Jenny: Neil Young is not to be criticised on these pages. Skankin' Stevens?

Chairman Bill said...

....well - not for his music. His Worzel Gummidge impression is a fair target.

A Woman Of No Importance said...

Neil Young is God, and he has not remained at a standstill with his music, although thank the goddess he is not lowping about embarrassingly on stage, botoxed and airbrushed to the hilt, like Madonna...

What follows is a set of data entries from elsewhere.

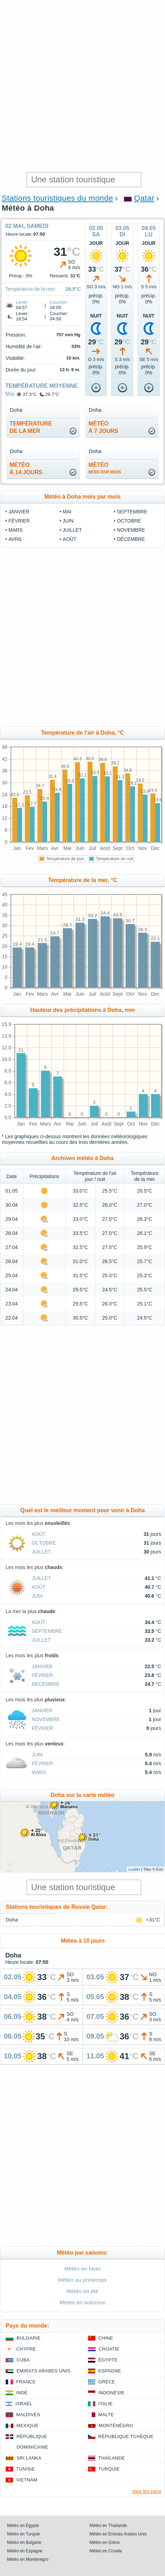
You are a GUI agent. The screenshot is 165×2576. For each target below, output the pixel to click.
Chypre (26, 2349)
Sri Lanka (29, 2458)
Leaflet (134, 1869)
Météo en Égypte (23, 2525)
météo (105, 468)
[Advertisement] (82, 86)
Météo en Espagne (25, 2550)
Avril (15, 539)
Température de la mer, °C (82, 880)
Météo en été (82, 2291)
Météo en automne (82, 2302)
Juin (68, 521)
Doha (12, 1920)
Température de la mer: (30, 289)
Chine (106, 2338)
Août (69, 539)
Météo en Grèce (105, 2542)
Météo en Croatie (106, 2550)
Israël (23, 2403)
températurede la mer (30, 427)
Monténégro (116, 2425)
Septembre (132, 511)
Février (19, 521)
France (26, 2381)
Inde (21, 2392)
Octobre (129, 521)
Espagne (110, 2370)
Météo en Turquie (23, 2534)
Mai (9, 394)
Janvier (18, 511)
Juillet (72, 530)
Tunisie (25, 2469)
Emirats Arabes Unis (43, 2370)
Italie (106, 2403)
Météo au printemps (82, 2280)
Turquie (109, 2469)
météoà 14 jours (25, 468)
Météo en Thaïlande (108, 2525)
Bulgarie (28, 2338)
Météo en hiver (82, 2269)
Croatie (109, 2349)
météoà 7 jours (103, 427)
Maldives (28, 2414)
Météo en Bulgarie (24, 2542)
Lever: (22, 302)
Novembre (131, 530)
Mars (15, 530)
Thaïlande (112, 2458)
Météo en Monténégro (27, 2559)
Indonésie (112, 2392)
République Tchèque (126, 2436)
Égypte (108, 2360)
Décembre (131, 539)
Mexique (27, 2425)
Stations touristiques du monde (57, 198)
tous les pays (146, 2491)
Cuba (23, 2360)
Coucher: (59, 302)
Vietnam (26, 2480)
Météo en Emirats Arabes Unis (118, 2534)
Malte (106, 2414)
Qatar (144, 198)
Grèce (107, 2381)
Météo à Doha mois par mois (82, 497)
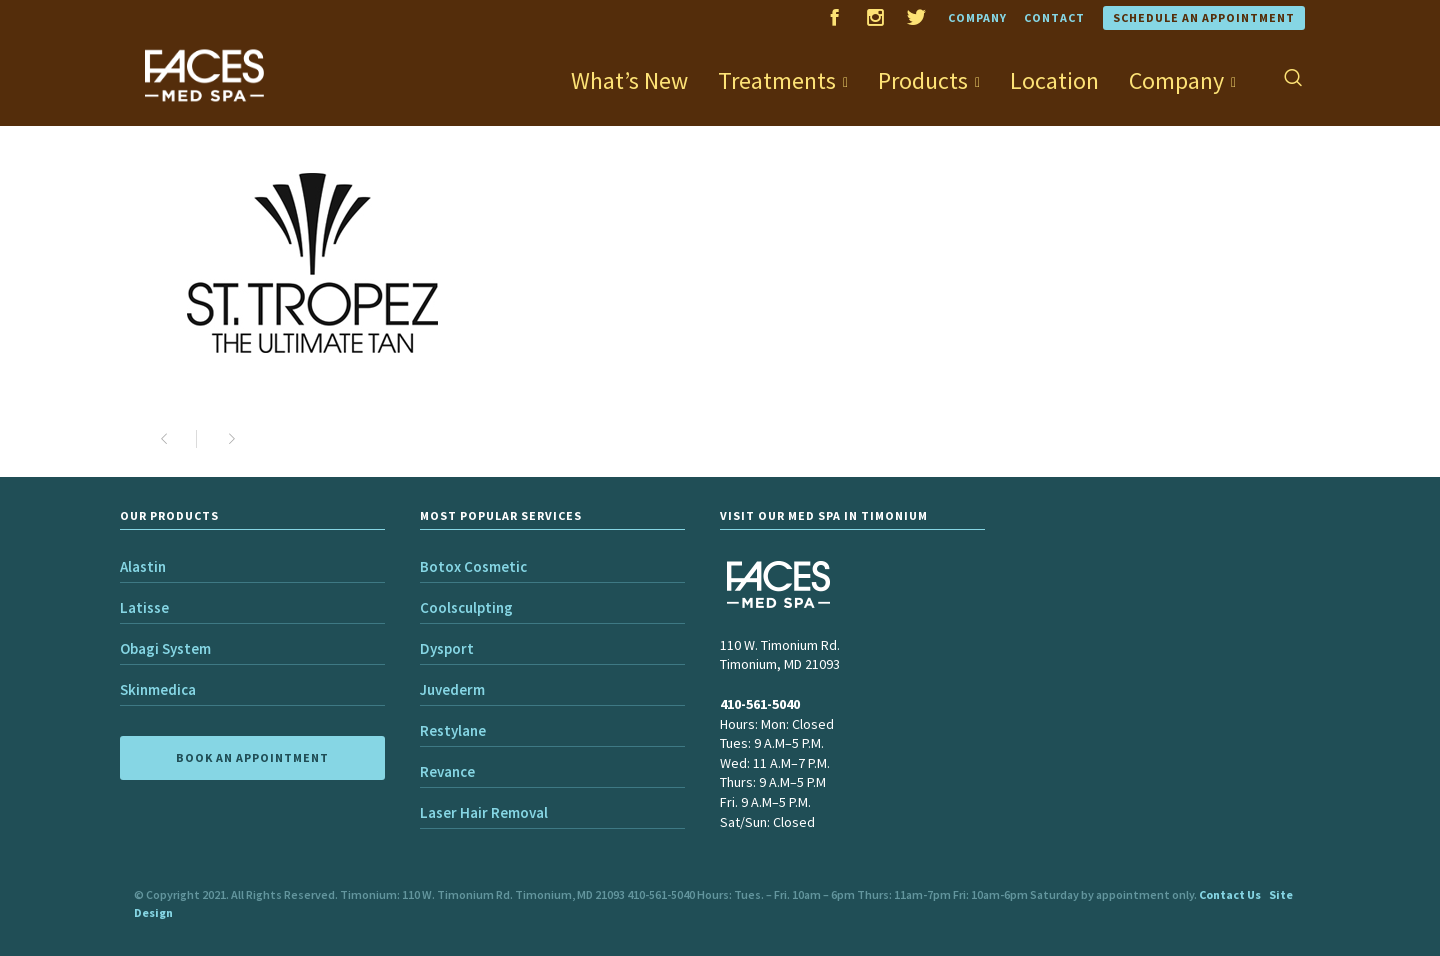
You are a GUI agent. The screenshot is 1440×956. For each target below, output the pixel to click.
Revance (447, 771)
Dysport (447, 648)
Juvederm (452, 689)
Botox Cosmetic (473, 566)
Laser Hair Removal (484, 812)
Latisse (144, 607)
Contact (1054, 17)
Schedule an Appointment (1204, 17)
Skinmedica (158, 689)
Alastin (143, 566)
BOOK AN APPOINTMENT (252, 757)
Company (977, 17)
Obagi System (165, 648)
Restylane (453, 730)
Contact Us (1230, 894)
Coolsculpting (466, 607)
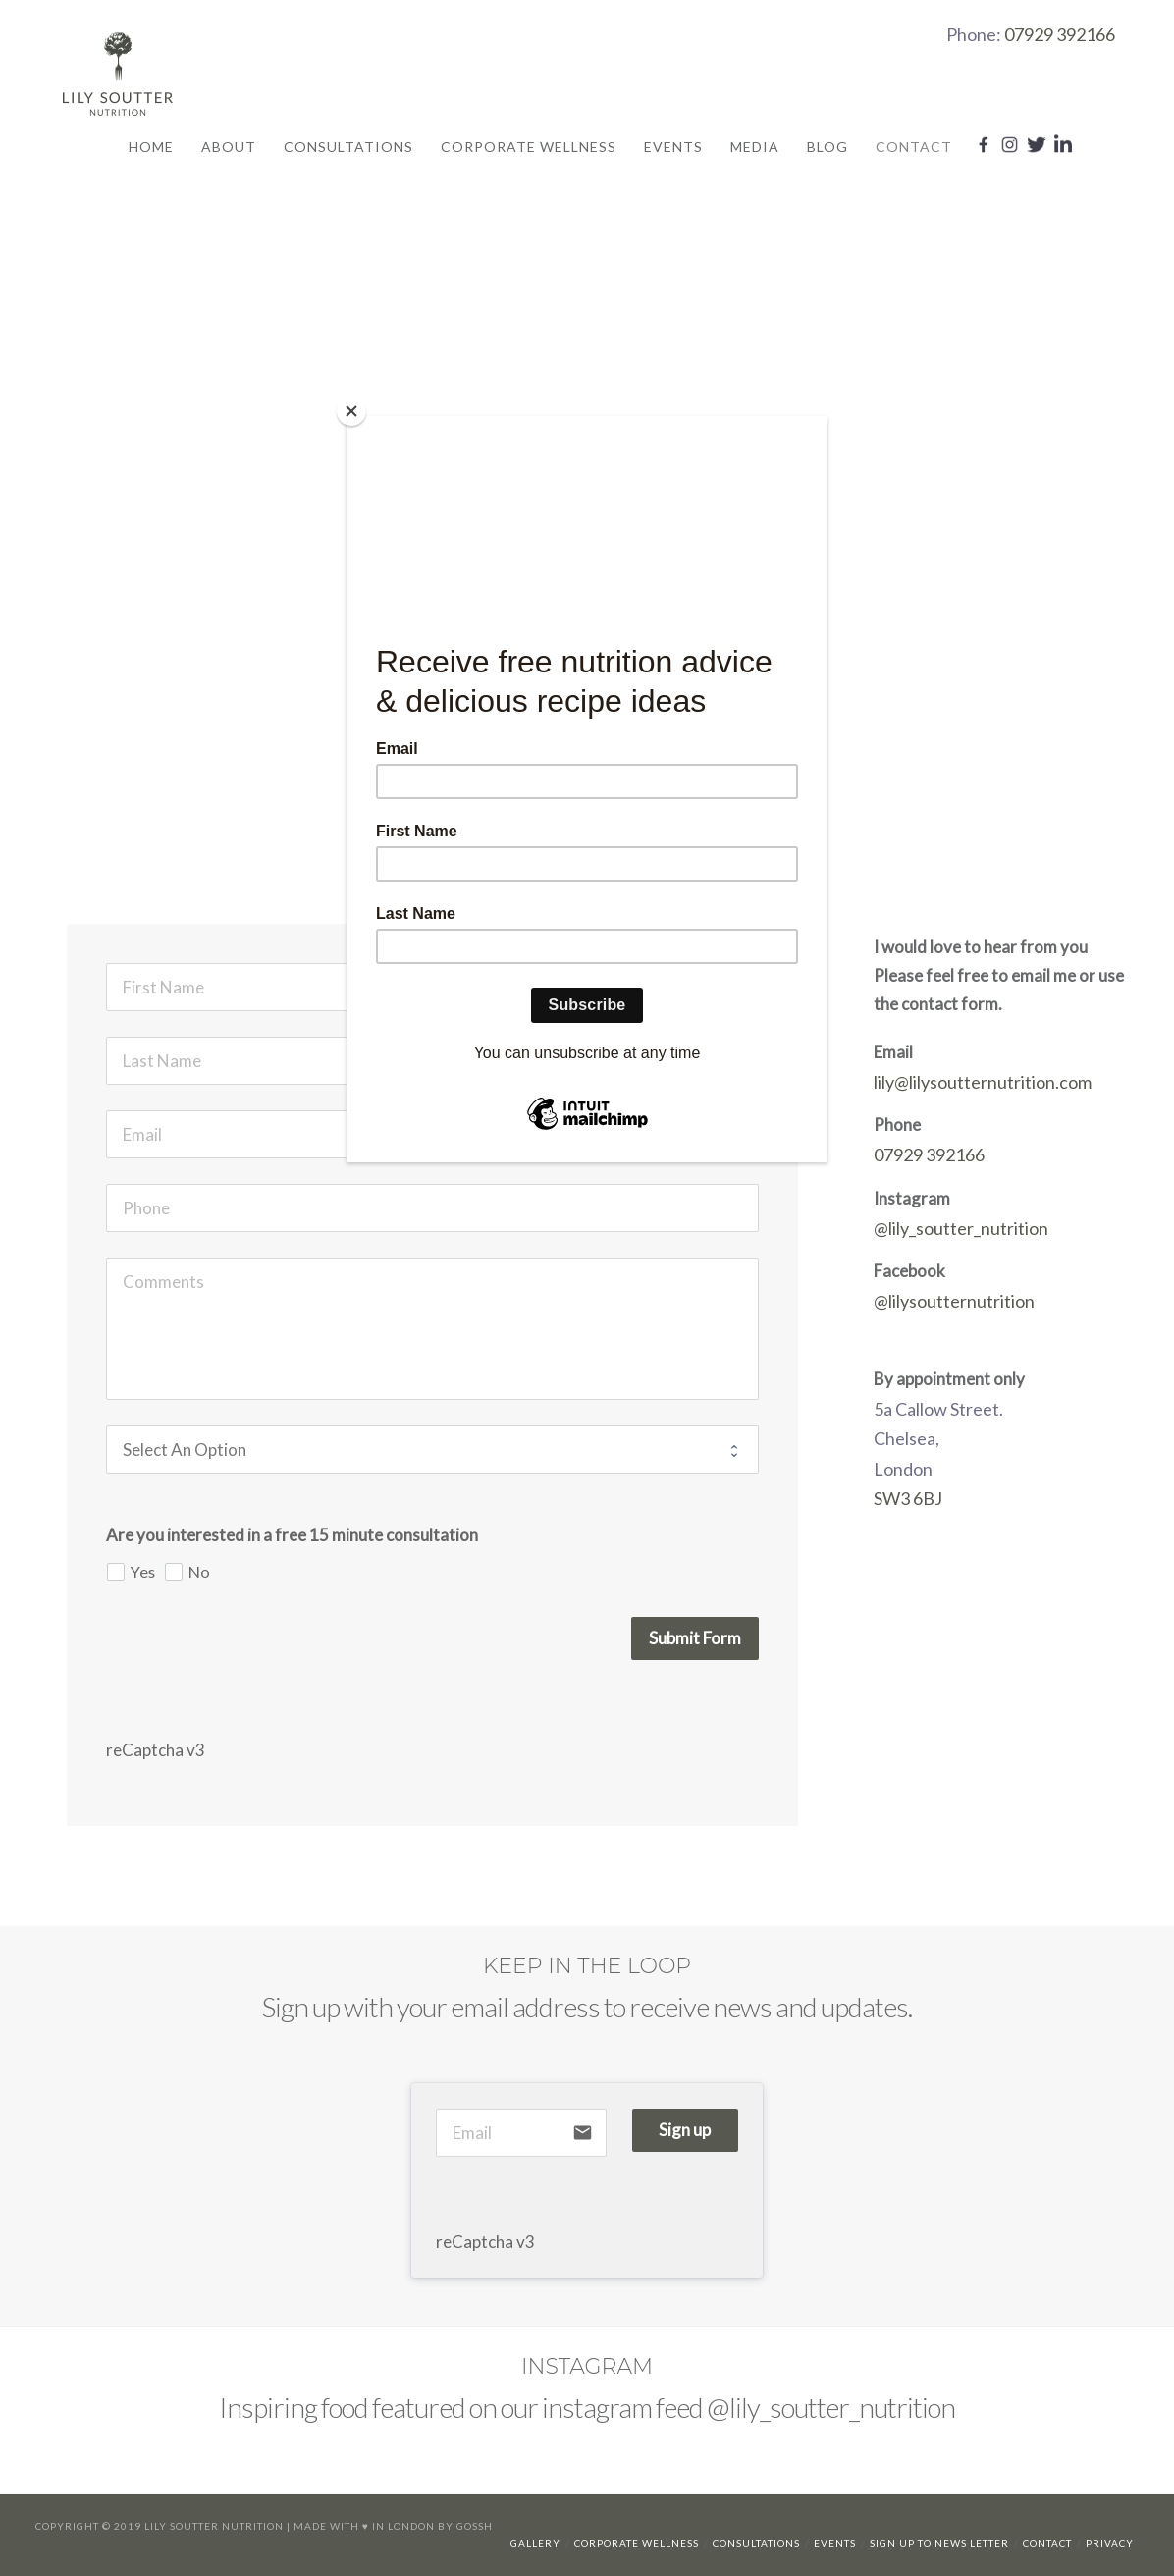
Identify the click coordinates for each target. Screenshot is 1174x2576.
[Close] (351, 411)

We have leccy cuts all the time here up in the rural north, usually when an errant farmer pulls down the cables with his tractor! And although it does throw one back upon one's wits a bit - It's good for the soul, Sir!

Chairman Bill said...

Woman: I would only go as far as to say a demi-god. For full Godhead he would have to be omnipresent, like Simon Cowell.

What is a soul?

kapgaf said...

Was Scarlet-Blue expecting arguments about the fridge setting or on the your Dawkins thing (that turned out, rather surprisingly, rather a damp squib)? Hope her popcorn didn't go soggy (from the rain, the tears of frustration or just the long wait). Dare I say that maybe she should come back after the gold rush?

Roshni said...

You're right about lack of logic regarding the fridge! :)
I think I agree with Dawkins in that excerpt at least! And, also your theories on summer school!!

Bee said...

I would happily trade some rain for an electricity cut. But it is very, very hard to be cut off from one's Internet.

Were you laughing when you wrote that last sentence about Dawkins' stridency?